By now, the Charlie Hebdo shooting in Paris has garnered national attention and solidarity thanks largely in part to a hashtag campaign, #JeSuisCharlie (translated to “I am Charlie”), that social media users have adopted as a show of support for those who were slain, and more notably, the support for the right of ‘free speech’ in the media.
For those who have not yet seen images of the liberal French magazine, the publication is widely known for its highly controversial political cartoons, often caricatures of religion and minorities, namely Islam, that are frankly quite disgusting and tasteless to me.
I will acknowledge first and foremost how deeply horrific of a tragedy the 12 deaths are — my heart goes out to those affected, and I pray with all my soul that the victims are resting in peace. There is never any reason that calls for such senseless violence and to me, the deaths of the 12 have no relation to my problem with the resulting aftermath.
There’s no way around it — I am largely unsettled by the #JeSuisCharlie campaign and what it stands for. While it is true that it has rallied widespread national support and solidarity effectively, there is a glaring problem in the way this support is being framed.
I do not think #JeSuisCharlie stands for the right of a publication to print what they want, free from intimidation or influence. Rather, I feel the campaign is a sloppily transparent attempt at justification for the publication’s racist content and lazy sensationalist methods.
I am not Charlie Hebdo, and I refuse to ever even entertain the thought. While I stand in solidarity with the victims in their wholehearted dedication to their values and their right to publish them, I will never align myself with this brand.
I have been practicing journalism for about seven years now, and I know very well by now that ‘free speech’ does not ever operate in a vacuum of any sort. Certainly, one would hope that a publication of any kind would take enough responsibility upon itself to consider the influence they have on their readers before sending content to print and also be willing to open up forum for outside commentary when needed.
As a journalist, you’re taught to approach topics from a specific angle in order to successfully achieve a desired effect.
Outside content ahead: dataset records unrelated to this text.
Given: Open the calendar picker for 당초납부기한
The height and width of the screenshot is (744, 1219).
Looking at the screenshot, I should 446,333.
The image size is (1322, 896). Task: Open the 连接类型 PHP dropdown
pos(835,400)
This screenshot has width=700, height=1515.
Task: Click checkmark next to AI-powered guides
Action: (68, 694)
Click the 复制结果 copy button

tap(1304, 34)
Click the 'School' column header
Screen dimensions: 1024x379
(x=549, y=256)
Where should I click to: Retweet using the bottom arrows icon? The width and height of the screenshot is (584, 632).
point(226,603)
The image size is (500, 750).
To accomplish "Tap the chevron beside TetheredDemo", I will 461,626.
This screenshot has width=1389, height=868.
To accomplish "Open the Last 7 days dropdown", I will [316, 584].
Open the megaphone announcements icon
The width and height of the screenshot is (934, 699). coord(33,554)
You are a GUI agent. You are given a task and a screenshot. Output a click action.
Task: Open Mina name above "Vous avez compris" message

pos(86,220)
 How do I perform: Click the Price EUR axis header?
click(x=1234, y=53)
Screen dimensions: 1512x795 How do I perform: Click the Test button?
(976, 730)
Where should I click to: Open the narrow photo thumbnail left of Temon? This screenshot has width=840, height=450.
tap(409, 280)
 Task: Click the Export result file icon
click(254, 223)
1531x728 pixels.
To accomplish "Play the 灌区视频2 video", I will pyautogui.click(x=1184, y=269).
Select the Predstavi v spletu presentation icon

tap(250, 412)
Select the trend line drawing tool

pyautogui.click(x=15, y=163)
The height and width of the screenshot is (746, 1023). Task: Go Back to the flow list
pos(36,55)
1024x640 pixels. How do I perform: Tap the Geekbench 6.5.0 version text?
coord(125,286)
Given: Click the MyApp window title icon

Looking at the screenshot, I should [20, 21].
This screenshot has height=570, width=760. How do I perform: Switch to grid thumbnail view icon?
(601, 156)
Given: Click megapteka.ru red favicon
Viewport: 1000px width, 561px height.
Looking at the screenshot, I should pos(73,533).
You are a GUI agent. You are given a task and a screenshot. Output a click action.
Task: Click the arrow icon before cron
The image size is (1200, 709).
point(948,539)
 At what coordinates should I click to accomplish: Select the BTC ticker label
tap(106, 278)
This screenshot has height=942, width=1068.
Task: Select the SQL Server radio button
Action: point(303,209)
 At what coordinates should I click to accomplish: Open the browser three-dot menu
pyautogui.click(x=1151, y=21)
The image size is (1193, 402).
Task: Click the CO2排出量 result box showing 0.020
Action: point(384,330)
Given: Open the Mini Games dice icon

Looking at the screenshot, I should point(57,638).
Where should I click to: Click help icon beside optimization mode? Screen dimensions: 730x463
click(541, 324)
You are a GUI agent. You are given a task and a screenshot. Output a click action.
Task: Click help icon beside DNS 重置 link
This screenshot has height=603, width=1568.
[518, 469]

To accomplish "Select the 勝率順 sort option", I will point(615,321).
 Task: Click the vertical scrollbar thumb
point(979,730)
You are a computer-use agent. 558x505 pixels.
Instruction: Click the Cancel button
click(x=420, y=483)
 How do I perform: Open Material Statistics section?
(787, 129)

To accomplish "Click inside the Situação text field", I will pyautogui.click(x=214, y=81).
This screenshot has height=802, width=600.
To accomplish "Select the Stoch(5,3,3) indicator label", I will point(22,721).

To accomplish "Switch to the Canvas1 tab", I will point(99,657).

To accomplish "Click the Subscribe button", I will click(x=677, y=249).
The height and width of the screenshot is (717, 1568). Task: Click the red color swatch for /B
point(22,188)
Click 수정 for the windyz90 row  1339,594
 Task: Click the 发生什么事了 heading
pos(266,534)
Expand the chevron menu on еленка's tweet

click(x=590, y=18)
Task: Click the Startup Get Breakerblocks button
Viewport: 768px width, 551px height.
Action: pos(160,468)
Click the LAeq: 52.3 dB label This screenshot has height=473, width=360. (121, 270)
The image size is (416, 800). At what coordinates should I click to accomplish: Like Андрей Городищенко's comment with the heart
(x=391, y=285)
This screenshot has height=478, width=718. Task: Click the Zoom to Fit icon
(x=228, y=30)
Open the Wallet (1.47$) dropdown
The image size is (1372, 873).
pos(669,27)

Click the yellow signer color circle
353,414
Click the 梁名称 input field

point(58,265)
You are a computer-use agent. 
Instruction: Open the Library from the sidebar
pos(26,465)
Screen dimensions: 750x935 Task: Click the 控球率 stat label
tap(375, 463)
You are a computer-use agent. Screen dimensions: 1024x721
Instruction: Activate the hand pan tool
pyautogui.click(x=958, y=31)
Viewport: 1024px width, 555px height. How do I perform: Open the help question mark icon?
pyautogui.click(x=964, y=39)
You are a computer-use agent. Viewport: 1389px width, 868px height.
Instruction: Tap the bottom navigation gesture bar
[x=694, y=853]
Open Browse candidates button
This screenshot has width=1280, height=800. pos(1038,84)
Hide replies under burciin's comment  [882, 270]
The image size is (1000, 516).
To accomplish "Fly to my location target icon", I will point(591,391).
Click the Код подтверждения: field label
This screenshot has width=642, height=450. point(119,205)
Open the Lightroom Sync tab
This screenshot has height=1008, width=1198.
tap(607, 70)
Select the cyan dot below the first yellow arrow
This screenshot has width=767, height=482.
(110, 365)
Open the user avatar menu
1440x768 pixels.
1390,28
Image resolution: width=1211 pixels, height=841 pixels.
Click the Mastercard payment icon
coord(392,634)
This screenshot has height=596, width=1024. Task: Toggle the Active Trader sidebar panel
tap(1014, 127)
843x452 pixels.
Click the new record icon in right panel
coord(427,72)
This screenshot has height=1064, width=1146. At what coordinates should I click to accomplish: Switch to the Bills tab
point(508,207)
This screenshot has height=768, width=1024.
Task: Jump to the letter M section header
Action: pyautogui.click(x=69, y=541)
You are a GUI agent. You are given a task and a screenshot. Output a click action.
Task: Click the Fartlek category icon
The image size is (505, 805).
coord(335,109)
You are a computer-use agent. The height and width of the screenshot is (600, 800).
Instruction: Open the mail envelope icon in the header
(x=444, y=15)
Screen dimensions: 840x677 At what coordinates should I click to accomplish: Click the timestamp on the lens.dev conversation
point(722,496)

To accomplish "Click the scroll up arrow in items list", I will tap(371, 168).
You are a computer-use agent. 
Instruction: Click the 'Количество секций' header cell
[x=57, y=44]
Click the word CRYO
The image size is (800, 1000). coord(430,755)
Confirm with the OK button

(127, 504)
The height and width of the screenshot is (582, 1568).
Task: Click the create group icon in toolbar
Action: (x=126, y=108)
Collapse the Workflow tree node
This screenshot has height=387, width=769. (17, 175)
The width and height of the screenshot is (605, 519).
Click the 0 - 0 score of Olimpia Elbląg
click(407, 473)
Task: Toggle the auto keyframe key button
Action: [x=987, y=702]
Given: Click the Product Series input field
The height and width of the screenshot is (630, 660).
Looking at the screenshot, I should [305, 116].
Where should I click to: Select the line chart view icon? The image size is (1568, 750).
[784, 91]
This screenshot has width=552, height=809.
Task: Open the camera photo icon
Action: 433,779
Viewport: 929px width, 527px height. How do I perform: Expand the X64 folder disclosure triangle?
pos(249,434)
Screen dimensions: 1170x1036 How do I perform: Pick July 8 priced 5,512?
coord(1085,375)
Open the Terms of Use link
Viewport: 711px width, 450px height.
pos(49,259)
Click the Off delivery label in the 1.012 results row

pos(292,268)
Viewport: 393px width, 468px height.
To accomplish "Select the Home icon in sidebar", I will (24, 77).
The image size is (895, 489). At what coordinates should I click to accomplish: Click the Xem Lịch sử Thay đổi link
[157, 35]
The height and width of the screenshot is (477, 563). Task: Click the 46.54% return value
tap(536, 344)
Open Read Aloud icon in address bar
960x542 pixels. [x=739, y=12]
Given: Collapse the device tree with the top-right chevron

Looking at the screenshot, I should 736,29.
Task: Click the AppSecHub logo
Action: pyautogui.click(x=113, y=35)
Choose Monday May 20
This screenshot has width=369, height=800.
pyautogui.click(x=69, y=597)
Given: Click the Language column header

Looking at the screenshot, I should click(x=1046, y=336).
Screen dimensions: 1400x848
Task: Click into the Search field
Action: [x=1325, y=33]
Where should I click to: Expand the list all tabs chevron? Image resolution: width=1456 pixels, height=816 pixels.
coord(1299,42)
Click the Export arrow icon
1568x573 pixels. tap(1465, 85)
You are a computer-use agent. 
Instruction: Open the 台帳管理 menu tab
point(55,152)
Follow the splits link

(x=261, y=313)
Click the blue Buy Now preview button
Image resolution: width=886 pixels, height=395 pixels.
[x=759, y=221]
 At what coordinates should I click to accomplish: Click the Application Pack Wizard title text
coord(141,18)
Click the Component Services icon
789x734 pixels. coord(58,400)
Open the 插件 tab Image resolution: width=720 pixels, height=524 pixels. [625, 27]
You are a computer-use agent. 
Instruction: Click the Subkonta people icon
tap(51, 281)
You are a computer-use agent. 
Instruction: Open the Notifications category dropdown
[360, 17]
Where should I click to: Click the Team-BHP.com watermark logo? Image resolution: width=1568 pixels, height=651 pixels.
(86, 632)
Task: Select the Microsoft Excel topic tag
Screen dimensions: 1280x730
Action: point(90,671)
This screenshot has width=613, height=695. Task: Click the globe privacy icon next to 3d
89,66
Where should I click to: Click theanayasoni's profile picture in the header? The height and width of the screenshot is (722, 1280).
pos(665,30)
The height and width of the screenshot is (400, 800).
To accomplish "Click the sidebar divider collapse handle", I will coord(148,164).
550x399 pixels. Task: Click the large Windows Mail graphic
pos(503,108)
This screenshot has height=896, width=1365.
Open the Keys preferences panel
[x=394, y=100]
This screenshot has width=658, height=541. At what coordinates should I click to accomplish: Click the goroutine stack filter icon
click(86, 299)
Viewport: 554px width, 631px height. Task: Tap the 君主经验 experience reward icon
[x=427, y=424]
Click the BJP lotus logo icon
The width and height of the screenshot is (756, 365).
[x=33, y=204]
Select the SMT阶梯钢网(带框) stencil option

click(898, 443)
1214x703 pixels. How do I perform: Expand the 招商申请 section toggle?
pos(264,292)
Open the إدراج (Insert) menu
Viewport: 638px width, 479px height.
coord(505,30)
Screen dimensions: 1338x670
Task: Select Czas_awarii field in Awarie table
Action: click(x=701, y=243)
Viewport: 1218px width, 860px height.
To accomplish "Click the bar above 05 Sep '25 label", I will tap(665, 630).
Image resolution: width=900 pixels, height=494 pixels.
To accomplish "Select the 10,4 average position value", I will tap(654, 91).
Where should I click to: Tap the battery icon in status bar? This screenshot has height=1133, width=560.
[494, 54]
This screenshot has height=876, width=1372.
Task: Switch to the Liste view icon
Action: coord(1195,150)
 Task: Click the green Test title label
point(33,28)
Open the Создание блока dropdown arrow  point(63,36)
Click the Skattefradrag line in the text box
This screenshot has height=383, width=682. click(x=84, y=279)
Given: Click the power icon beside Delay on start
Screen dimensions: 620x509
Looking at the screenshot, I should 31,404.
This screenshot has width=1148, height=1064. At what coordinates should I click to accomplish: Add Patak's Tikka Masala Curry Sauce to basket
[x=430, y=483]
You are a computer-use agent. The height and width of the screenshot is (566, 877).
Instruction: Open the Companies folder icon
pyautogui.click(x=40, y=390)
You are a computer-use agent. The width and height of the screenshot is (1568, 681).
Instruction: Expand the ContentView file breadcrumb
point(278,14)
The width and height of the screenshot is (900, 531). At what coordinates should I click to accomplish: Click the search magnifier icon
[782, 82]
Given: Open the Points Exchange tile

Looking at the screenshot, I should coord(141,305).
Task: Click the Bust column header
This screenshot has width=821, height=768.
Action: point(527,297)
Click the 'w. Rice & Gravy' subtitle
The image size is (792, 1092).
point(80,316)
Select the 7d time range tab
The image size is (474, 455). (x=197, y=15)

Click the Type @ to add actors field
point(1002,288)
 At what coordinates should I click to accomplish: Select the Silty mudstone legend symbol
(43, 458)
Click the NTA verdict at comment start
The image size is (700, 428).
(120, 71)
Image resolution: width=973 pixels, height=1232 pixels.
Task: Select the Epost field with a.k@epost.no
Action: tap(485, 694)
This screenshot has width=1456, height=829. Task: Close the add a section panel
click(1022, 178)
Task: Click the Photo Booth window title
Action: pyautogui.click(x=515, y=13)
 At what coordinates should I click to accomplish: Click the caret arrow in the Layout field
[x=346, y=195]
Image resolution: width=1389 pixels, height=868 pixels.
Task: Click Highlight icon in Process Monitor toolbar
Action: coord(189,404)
Charlie Hebdo has branded themselves as a satirical publication, so it is natural that their content would be generative of controversy and outcry.
However, satire in its essence is supposed to be a tool used to skillfully and cleverly point a spotlight at the shortcomings and follies of an individual or an institution with the intention of shaming them into improvement.
There is nothing skillful or clever about Charlie Hebdo depicting Christiane Taubira, France’s black Minister of Justice, as a monkey. There is nothing skillful or clever about them depicting the Nigerian girls, kidnapped by Boko Haram, as welfare queens, or the repeated caricatures of Islamic men as violent, extremist warmongers.
It is lazy, it falls on commonly-used stereotypes and offers nothing new to the conversation other than the intention to shock and offend.
I have only the barest surface knowledge and experience with French politics, so I will not go too deeply into their policies on immigration or minorities. But imagine just how fucking frustrating and humiliating it must be to already walk around with the burden of a stereotype, possibly in fear of violence directed towards you because of your identity, only to see a widely-read publication reaffirming and encouraging all the bad things others think of you.
My problem with #JeSuisCharlie is that it works to divert any sort of constructive criticism about its content by attempting to place crippling guilt on those who may not agree with their form of “satire” — if you don’t support the publication, you clearly have no sympathy for the deaths of the 12 victims.
Frankly, that is bullshit of the highest order. Journalists are maimed, tortured, humiliated and yes, killed, all around the world for their bravery and insistence to publish content despite intimidation and public dissent, but this is a completely different issue from what #JeSuisCharlie is trying to rally support for.
Charlie Hebdo is looking for a way to gloss over the nastiness they publish, and any further discussion on the martyrdom of journalists or the bravery of publishing work despite intimidation needs to be separated from the poor excuse of ‘free speech’ to justify offensive content. Je ne suis pas Charlie, pas du tout.